Q2 - 15 minuti per conquistare la Pole position. Tutti i piloti fuori, con Lorenzo che sarà il primo a lanciarsi, seguito da Smith ed Aleix Espargaro

- Sul traguardo Lorenzo chiude in 2'03.619, 397 millesimi di secondo meglio di Aleix Espargaro, mentre Smith è a 421 millesimi.

- Marquez già incredibilmente veloce: 519 millesimi di secondo al T3. Sul traguardo 2'03.051, 3 centesimi sopra la Pole dello scorso anno!

- Nel frattempo Bradl si inserisce in terza piazza, davanti a Pedrosa che accusa 892 millesimi di ritardo. Rossi è ottavo a un secondo, ma ha un casco rosso al T1, Dovizioso decimo

- Si accendono i caschi rossi: Marquez, Bradl e Pedrosa stanno migliorando; sicuramente si scende sotto i 2'03

- Pedrosa si inserisce in seconda piazza, ma Marquez polverizza il record del circuito: 2'02.886, meglio di 135 millesimi!

- Ora tutti ai box per il cambio gomme.
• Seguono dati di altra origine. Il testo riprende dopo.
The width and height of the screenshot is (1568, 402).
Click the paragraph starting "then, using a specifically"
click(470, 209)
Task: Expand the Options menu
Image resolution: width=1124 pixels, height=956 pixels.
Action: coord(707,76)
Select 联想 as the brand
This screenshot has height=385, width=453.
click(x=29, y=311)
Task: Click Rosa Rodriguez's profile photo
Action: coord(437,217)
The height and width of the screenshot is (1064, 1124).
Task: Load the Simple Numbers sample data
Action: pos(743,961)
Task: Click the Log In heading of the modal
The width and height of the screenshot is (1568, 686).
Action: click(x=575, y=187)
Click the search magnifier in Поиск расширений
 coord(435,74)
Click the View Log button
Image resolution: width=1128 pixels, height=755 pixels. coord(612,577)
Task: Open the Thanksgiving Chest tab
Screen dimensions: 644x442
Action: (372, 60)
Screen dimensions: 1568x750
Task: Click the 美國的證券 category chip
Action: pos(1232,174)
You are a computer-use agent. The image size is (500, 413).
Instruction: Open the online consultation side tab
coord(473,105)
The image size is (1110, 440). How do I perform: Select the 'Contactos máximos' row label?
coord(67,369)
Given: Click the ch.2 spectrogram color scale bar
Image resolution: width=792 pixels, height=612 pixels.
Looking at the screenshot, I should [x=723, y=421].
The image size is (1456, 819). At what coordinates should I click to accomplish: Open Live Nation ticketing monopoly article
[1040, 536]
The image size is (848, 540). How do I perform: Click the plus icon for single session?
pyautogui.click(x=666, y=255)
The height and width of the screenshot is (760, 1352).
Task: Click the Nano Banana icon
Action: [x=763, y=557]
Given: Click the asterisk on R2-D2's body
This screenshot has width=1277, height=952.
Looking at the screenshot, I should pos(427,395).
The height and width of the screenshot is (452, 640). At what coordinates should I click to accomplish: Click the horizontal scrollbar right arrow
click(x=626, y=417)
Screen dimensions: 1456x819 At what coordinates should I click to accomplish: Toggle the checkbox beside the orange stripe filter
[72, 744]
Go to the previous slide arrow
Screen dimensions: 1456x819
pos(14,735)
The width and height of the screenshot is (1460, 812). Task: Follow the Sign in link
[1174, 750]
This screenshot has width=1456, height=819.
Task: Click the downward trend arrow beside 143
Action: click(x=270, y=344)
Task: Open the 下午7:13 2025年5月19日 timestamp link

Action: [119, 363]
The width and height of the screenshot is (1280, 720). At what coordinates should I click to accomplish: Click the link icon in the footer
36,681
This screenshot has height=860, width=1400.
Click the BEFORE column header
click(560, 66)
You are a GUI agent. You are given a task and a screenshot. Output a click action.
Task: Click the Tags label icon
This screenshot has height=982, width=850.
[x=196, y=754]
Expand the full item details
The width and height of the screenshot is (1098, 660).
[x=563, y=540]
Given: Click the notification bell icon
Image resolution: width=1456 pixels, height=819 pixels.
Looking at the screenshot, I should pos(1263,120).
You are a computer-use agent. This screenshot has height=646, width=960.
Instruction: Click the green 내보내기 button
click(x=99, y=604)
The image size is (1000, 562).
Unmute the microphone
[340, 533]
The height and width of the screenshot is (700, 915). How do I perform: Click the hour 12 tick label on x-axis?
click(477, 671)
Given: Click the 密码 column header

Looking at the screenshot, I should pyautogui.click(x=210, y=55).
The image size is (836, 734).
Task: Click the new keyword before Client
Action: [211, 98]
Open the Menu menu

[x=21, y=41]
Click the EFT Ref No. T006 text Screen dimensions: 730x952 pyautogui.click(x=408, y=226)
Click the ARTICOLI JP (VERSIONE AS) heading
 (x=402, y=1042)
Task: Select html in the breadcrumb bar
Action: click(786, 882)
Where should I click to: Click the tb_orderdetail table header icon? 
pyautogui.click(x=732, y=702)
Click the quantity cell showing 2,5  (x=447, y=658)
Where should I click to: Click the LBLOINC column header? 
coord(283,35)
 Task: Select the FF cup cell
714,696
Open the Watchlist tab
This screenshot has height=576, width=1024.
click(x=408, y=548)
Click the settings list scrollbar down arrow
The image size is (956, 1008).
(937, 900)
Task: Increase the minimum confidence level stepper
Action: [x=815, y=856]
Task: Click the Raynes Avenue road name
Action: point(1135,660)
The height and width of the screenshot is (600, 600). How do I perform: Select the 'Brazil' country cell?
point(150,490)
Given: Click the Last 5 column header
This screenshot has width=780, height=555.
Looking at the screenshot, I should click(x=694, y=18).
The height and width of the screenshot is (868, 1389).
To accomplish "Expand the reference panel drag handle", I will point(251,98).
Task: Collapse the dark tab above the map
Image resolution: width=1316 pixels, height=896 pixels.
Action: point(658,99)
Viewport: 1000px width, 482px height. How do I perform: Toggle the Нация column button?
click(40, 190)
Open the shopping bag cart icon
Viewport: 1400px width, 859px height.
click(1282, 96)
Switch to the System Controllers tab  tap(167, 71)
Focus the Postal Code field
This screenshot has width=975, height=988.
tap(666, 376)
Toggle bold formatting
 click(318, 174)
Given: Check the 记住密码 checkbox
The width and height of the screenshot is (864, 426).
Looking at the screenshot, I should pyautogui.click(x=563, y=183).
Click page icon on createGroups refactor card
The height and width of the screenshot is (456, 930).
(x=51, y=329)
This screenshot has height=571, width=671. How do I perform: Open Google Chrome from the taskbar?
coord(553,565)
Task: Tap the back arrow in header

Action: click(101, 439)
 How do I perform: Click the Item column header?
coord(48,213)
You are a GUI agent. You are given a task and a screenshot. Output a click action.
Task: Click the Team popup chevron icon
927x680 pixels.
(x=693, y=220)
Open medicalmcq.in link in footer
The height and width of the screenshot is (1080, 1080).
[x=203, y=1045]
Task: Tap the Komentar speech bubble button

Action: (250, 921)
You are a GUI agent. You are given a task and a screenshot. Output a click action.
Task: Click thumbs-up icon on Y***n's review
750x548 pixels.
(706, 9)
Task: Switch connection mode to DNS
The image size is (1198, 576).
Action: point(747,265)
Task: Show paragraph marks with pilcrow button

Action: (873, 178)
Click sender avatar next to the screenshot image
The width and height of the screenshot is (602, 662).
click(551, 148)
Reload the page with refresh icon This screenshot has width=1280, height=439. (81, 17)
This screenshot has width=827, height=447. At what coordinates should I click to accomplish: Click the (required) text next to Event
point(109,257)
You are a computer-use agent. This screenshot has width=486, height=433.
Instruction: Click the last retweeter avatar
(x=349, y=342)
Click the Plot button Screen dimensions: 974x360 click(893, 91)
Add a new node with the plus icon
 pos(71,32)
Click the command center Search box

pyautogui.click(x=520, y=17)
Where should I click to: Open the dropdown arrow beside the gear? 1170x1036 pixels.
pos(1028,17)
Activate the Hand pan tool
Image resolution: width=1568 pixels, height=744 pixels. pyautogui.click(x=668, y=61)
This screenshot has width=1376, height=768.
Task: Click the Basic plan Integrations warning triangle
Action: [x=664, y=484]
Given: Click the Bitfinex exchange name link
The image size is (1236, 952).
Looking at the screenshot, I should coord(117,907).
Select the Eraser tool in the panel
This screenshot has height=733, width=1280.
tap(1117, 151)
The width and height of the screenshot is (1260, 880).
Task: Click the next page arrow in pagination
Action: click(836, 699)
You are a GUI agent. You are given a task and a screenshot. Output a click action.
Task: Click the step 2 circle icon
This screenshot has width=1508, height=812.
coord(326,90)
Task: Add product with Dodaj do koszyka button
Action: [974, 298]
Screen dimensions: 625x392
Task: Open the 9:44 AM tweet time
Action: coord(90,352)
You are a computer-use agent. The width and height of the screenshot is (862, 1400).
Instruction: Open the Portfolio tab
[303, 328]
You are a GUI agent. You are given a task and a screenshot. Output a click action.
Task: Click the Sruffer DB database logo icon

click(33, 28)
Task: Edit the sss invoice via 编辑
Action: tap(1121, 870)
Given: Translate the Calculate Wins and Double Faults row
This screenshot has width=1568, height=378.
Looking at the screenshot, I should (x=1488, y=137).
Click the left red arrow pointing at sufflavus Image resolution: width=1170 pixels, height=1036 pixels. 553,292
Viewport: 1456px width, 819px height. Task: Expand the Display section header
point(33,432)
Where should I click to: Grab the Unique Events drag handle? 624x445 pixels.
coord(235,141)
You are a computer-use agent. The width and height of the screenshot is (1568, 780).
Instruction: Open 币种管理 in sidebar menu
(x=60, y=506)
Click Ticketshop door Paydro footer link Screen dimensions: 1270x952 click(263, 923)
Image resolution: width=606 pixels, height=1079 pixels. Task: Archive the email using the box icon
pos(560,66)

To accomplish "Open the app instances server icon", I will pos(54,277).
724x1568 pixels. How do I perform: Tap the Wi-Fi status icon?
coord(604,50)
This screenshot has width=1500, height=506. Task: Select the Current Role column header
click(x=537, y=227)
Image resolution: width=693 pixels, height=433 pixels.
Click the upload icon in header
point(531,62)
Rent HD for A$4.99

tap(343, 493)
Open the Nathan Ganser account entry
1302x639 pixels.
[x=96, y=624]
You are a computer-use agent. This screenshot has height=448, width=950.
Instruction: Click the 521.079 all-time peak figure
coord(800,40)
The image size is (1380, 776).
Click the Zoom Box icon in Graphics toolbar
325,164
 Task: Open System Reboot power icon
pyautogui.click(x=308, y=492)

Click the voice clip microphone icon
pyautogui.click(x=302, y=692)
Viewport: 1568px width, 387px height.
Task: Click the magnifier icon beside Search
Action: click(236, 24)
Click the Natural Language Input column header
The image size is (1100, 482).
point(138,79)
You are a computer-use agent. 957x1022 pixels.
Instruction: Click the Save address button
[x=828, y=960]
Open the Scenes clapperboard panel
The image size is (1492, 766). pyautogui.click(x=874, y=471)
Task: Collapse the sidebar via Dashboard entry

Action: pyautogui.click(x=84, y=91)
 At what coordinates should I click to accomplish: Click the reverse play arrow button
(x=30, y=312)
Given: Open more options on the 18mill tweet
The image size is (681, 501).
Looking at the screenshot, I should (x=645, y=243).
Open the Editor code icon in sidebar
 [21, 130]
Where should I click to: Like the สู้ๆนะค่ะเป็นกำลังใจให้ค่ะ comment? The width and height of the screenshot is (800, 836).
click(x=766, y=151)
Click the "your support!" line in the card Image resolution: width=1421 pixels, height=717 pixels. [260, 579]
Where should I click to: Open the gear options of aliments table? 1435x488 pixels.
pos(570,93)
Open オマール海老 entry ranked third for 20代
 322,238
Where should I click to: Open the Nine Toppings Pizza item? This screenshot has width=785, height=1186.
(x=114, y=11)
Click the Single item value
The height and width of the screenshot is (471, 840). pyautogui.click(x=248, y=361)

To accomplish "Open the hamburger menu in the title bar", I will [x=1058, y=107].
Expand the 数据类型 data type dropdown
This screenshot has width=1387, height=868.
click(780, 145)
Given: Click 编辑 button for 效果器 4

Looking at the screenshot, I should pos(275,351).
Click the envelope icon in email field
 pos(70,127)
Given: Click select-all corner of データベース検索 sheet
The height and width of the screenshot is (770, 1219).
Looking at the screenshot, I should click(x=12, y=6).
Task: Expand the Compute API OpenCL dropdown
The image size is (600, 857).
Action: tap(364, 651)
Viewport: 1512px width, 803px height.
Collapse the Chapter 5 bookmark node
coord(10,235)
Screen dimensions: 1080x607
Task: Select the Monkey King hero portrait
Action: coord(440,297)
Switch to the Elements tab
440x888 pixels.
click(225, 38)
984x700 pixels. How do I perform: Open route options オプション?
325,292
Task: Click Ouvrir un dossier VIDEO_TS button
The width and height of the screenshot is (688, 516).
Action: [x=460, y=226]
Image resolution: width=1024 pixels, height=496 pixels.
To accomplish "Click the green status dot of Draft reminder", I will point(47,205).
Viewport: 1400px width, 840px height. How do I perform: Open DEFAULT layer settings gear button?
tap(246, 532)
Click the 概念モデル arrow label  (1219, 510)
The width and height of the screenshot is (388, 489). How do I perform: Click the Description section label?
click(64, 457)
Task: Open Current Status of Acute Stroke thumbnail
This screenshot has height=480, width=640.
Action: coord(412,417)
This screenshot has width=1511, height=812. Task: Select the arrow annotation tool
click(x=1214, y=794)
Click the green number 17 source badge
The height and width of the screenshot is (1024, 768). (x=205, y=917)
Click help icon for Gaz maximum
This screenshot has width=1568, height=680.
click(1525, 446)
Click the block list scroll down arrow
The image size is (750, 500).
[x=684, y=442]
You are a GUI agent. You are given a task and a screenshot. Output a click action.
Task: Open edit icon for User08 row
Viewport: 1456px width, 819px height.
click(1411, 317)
Al momento la classifica recita cosi: Marquez, Pedrosa, Bradl, Lorenzo, Rossi, Crutchlow, Iannone, Pol Espargaro, Bautista, Aleix Espargaro, Smith e Dovizioso

- Dovizioso già fuori dai box, pronto a lanciarsi, mentre gli altri stanno ancora rientrando e cambiando le gomme.

- Mancano 5.40 minuti alla bandiera a scacchi: tecnicamente due possibilità per pilota.

- Smith nel suo giro veloce, nel T1 soli 81 millesimi da Marquez, ma arriva leggermente lungo, ed infatti al T2 è a 9 decimi. Nel frattempo Dovizioso è a tre decimi da Marquez al T1. Smith chiude ma non migliora, rimane undicesimo. Intanto Dovizioso è a 6 decimi al T2

- Si lancia Lorenzo: 118 millesimi meglio di Marquez al T1. Casco rosso anche per Aleix Espargaro,  cosi come per Bradl. Al T2 Lorenzo accusa 285 millesimi di ritardo.

- Dovizioso chiude in 2'03.846, in settima posizione. Rossi intanto al T2 ha 342 millesimi di secondo di ritardo, terza posizione stimata, così come Lorenzo.

- Lorenzo sul traguardo che chiude terzo, subito sopravanzato da Aleix Espargaro, terzo. Rossi chiude a un millesimo da Lorenzo: è quinto!

- E' il turno di Bradl, che chiude terzo! In tre decimi ci sono 4 piloti: Bradl, A.Espargaro, Lorenzo e Rossi

- Migliora Marquez di 71 millesimi! 2'02.815 la sua Pole position.

- Bandiera a scacchi: ultimo tentativo, e Marquez migliora di 99 millesimi al T1. Caduta per Cratchlow. Intanto al T2 Marquez è sotto di 224 millesimi, mentre Pedrosa non migliora. Al T3 Marquez migliora di 174 millesimi. Ultima curva per il campione del Mondo: 2'02'773, nuovo record della pista!

Classifica finale: Marquez, Pedrosa, Bradl, A.Espargaro, Lorenzo, Rossi, Crutchlow, Smith, Iannone, Dovizioso, P.Espargaro, Bautista.